[Material for this exercise — start]

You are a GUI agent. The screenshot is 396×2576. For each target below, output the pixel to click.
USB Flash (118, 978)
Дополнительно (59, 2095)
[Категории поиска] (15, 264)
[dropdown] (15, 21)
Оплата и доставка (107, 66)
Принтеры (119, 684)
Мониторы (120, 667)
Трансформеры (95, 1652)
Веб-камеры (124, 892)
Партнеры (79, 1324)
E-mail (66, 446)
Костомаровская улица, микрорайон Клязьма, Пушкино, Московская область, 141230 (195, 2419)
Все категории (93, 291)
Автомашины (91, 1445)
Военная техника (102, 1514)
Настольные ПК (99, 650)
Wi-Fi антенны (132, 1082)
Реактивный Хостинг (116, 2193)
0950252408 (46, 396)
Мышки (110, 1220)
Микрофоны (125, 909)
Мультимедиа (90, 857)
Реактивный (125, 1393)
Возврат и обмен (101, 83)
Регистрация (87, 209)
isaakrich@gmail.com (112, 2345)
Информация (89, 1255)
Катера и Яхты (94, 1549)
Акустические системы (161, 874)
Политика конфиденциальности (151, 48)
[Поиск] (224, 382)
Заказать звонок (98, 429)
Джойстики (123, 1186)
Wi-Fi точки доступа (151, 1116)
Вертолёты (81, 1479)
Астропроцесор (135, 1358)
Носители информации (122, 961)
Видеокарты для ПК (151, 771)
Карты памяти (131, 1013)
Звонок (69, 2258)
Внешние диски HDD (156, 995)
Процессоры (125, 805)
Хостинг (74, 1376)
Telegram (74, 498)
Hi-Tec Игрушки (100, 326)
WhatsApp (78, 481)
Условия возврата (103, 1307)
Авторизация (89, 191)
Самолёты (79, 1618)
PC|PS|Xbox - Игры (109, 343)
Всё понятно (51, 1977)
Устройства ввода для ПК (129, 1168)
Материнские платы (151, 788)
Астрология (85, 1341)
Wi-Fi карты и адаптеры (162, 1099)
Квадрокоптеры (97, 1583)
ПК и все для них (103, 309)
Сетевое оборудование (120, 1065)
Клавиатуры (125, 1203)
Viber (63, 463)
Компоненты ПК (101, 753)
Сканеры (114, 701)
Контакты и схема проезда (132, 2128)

[Material for this exercise — finish]
[Material for this exercise — start]

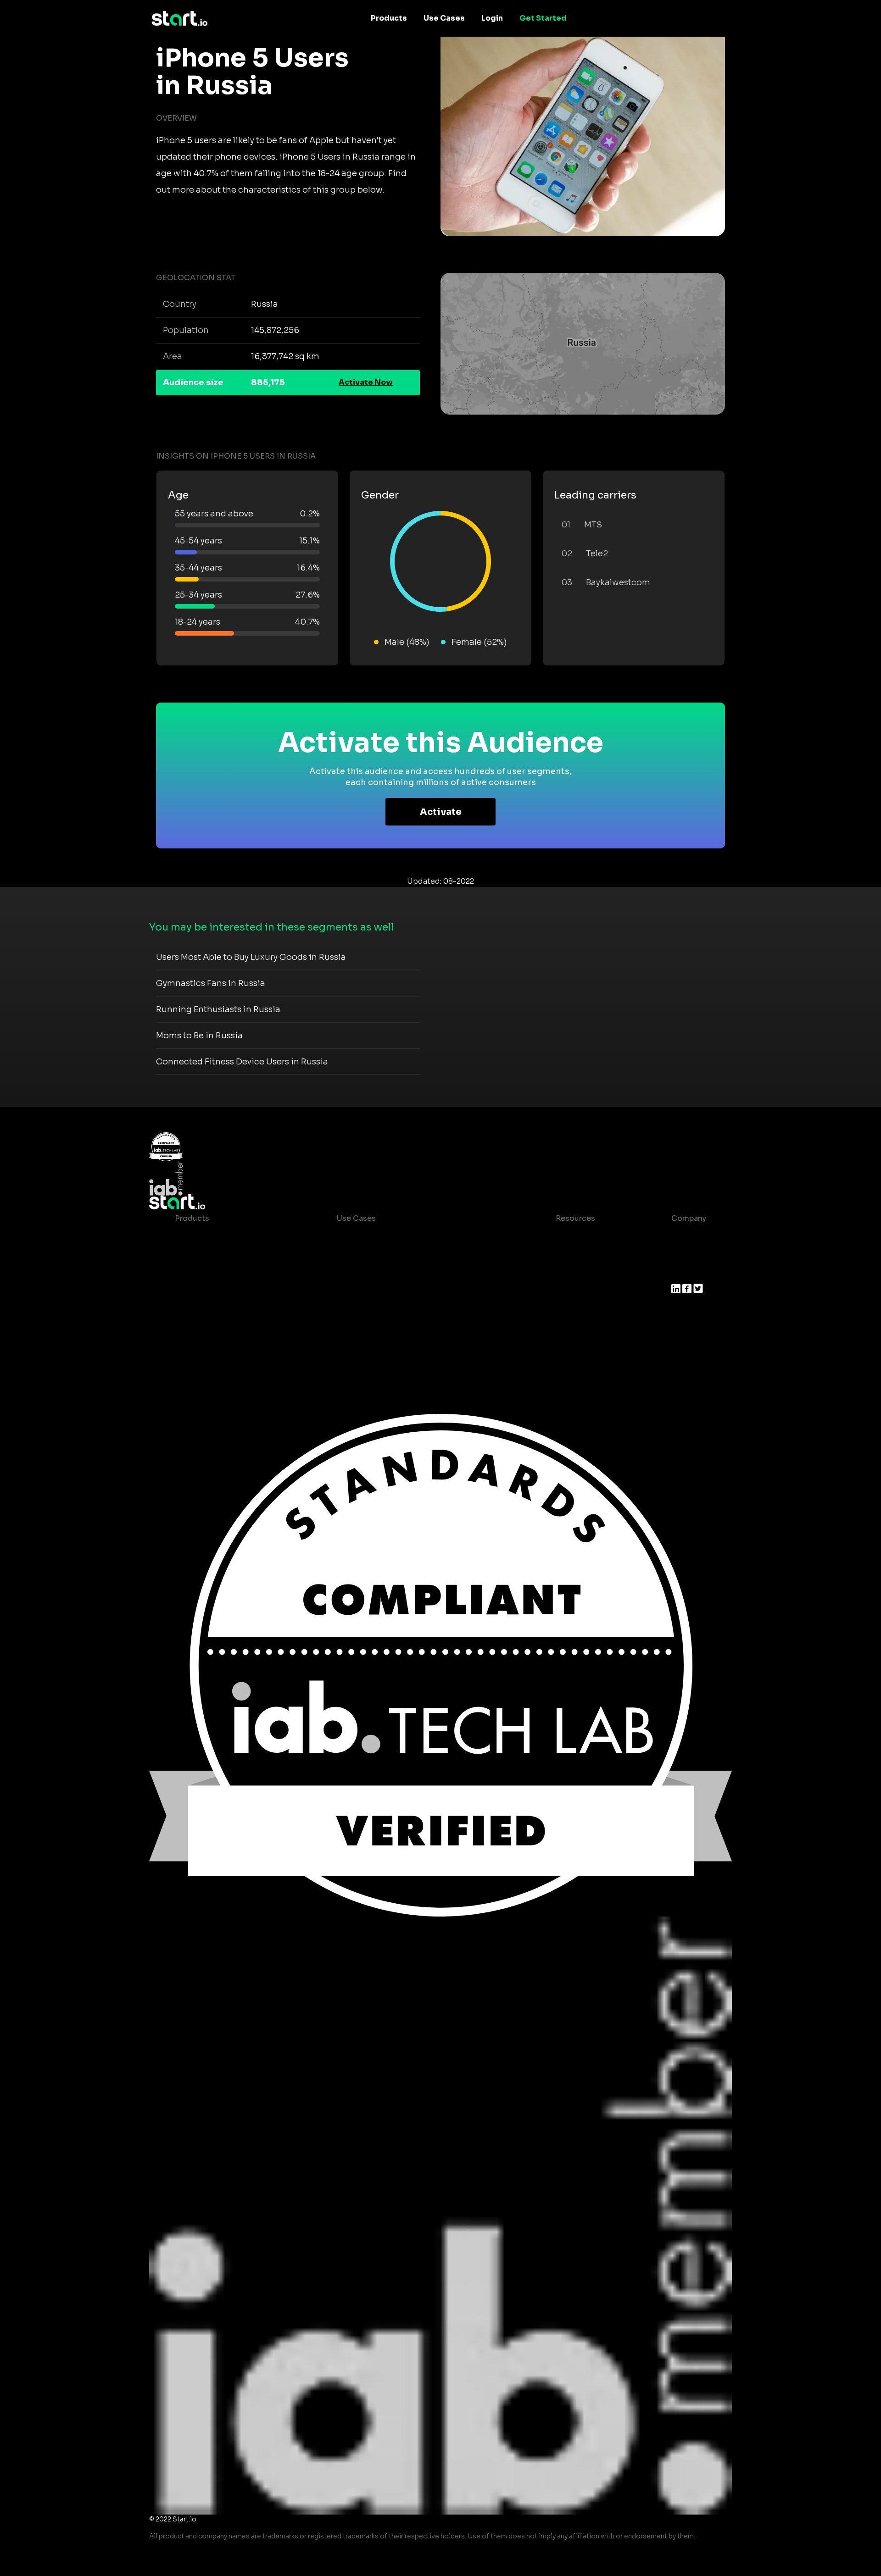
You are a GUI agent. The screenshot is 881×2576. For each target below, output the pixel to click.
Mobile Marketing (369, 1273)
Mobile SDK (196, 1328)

[Material for this exercise — finish]

_Task directions_
When the line with "You are a GUI agent. The screenshot is 396×2576." is reached in the data above, begin copying, and stop after the line with "Настольные ПК (99, 650)"; copy each line exactly, both ends included.

_Final answer_
You are a GUI agent. The screenshot is 396×2576. For each target below, output the pixel to click.
USB Flash (118, 978)
Дополнительно (59, 2095)
[Категории поиска] (15, 264)
[dropdown] (15, 21)
Оплата и доставка (107, 66)
Принтеры (119, 684)
Мониторы (120, 667)
Трансформеры (95, 1652)
Веб-камеры (124, 892)
Партнеры (79, 1324)
E-mail (66, 446)
Костомаровская улица, микрорайон Клязьма, Пушкино, Московская область, 141230 (195, 2419)
Все категории (93, 291)
Автомашины (91, 1445)
Военная техника (102, 1514)
Настольные ПК (99, 650)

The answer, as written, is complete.